Texto para leitura =

-------

Artigo escrito por Paulo Roberto Guedes*
É do meu entendimento que a falta de informações corretas, imparciais e fidedignas, mais a ignorância, dificultam sobremaneira a correta compreensão dos fatos. Com a existência de organizações especializadas na produção - em larga escala - de ‘fake-news’, entender seja lá o que for, fica quase impossível.
Henry Kissinger, em seu livro “Ordem Mundial” (1), escreveu: “mesmo sobre as mesmas e até verdadeiras informações, as pessoas discordam do seu significado e têm compreensões diferentes, seja por ignorância, por conveniência ou mesmo má fé”. Pois é! Qual será, então, a quantidade de divergências existentes quando as análises se fazem sobre informações falsas, mentirosas, pela metade ou dúbias?
Desde os primeiros anos deste século, pelo menos no mundo ocidental, parece ter se consolidado o pensamento de que a solidez de uma Democracia se faz a partir do combate intransigente à violência, à corrupção, à impunidade e à desigualdade.
E isso não passou despercebido para a sociedade brasileira que, desde os escândalos do Mensalão, também passou a defender os mesmos valores, aliás como demonstrado, não só pelas pesquisas realizadas, mas principalmente, pelos movimentos populares que se sucederam. O Petrolão veio reforçar esse pensamento e os movimentos populares contra a corrupção e a impunidade passaram a ser mais frequentes e vigorosos.

-------

Dados brutos =
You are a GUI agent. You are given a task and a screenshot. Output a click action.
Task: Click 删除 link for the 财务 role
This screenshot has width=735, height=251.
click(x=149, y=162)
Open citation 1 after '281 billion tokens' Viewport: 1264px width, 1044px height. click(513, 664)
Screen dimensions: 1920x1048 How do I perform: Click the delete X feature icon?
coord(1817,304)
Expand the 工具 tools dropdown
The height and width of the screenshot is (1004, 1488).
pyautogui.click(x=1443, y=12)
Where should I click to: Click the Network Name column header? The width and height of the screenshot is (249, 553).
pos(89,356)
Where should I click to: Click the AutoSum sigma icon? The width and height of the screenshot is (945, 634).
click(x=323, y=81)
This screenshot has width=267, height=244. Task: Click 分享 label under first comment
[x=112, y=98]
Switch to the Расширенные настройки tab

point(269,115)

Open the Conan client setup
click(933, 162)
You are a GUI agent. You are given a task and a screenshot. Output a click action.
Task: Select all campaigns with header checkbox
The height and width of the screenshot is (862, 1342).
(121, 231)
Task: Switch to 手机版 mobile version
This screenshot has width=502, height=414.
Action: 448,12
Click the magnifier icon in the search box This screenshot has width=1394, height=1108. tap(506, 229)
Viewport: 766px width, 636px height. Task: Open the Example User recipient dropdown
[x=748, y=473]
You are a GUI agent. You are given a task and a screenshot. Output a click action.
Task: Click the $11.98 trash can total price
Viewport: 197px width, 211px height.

-------

Objetivos =
[1] Atualize o trecho do artigo sobre informação e democracia que começa em "Artigo escrito por" e vai até "fica quase impossível.", trocando "sobremaneira" por "enormemente".
[2] Segundo o artigo sobre informação e democracia, por que entender os fatos fica quase impossível? Responda em uma a três frases.
[3] Retome o artigo sobre informação e democracia a partir do ponto em que ele termina.
Os registros não têm relação com o texto.

Respostas por tarefa =
[1]
Artigo escrito por Paulo Roberto Guedes*
É do meu entendimento que a falta de informações corretas, imparciais e fidedignas, mais a ignorância, dificultam enormemente a correta compreensão dos fatos. Com a existência de organizações especializadas na produção - em larga escala - de ‘fake-news’, entender seja lá o que for, fica quase impossível.

[2] A falta de informações corretas, imparciais e fidedignas e a ignorância já dificultam muito a compreensão dos fatos. Além disso, existem organizações especializadas em produzir fake-news em larga escala.

[3]
No que diz respeito especificamente à corrupção, há, certamente, uma correlação quase linear entre ‘combate à corrupção e valorização da democracia’, como corroborado pelo ministro do STF Celso de Melo, ao comentar a respeito da criminalidade e da delinquência governamental. Disse o ministro, em setembro de 2016, na posse da ministra Carmem Lúcia como presidente da Corte: “tais práticas delituosas – que tanto afetam a estabilidade e a segurança da sociedade, ainda mais quando perpetradas por intermédio de organizações criminosas – enfraquecem as instituições, corrompem os valores da democracia (grifo meu), da ética e da justiça e comprometem a própria sustentabilidade do Estado Democrático de Direito (grifos meus), notadamente nos casos em que os desígnios dos agentes envolvidos guardam homogeneidade, eis que dirigidos, em contexto de criminalidade organizada e de delinquência governamental, a um fim comum, consistente na obtenção, à margem das leis da República, de inadmissíveis vantagens e de benefícios de ordem pessoal, ou de caráter empresarial, ou, ainda, de natureza político-partidária” (site de O Globo, 12/09/16).
É transparente, portanto, que a Democracia pressupõe atitude incansável, intransigente e inegociável no combate à corrupção. Assim como é bastante evidente que a Operação Lava Jato, ao longo do tempo aqui no Brasil, foi considerado e reconhecido como o maior movimento de combate aos crimes praticados por organizações criminosas que, como se descobriu, estavam ‘entranhadas’ nos altos escalões do poder, público e privado.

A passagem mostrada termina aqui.